Think you can do it?"
    Was she kidding? There was no way on earth I
could make this stuff funny. Chris Rock, Ellen
DeGeneres, and the writing staff of The Simpsons
couldn't make this stuff funny. And I was just
about to tell her so when I remembered a little
thing called a "car" I was going to have to buy.
    "Sure," I said, forcing the words out of my
mouth. "I can do it."
    "Great! "
    We set up a date for me to see her act the
next night at the Laff Palace.
    "I just know that with you by my side," she
said, "I'm going to be utterly hilarious."
    As it turns out, with me by her side, she was
going to be utterly screwed. And I wasn't exactly
in for a day at Disneyland myself. If I'd known
then what was coming down the pike, I
would've taken the pastrami and run.
    I was sprawled on my bed, sipping chardonnay and licking the filling out of Oreos, thinking about how my day had gone from hopeful to
horrible in the blink of an eye.
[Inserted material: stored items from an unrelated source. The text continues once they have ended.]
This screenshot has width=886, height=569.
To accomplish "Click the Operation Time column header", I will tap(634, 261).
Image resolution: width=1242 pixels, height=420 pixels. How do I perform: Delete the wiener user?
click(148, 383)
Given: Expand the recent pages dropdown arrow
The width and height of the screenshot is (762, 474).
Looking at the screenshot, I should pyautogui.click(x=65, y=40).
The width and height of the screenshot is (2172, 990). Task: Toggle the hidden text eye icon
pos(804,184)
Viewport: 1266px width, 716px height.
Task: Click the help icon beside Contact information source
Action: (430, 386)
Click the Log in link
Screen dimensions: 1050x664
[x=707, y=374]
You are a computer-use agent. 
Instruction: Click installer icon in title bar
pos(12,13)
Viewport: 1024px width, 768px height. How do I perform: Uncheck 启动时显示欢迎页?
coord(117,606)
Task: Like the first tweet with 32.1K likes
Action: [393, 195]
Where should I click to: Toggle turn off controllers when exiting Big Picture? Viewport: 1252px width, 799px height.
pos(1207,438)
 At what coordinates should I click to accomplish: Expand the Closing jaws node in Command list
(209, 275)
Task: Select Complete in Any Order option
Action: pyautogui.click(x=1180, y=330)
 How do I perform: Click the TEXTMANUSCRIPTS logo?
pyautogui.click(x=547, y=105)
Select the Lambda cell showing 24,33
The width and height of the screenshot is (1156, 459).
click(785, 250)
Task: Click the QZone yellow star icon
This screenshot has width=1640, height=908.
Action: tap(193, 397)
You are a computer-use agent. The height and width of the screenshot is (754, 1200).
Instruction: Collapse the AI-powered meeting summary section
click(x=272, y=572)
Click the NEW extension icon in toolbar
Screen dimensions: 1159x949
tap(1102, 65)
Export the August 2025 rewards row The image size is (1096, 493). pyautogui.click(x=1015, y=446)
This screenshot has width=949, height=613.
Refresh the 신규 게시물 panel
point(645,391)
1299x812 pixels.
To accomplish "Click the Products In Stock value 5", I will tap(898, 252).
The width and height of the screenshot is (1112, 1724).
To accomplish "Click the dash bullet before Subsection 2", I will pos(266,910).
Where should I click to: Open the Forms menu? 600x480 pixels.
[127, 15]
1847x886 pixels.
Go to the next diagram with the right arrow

It had started out
so promising, with the sun shining and the birds
tweeting and a high-paying job in the offing. And
then, before I knew what hit me, I was minus a
car and stuck with a minimum-wage job writing
jokes for the unfunniest woman on the planet.
    I gazed down at Prozac, who was snoring on
my chest, blasting me with fish fumes.
    No doubt about it. Life-much like Prozac's
breath-stunk.
    At that moment, just when I was convinced that I was living under my own personal storm
cloud, the phone rang. I let the machine get it.
     
    `Jaine? It's Andrew Ferguson calling."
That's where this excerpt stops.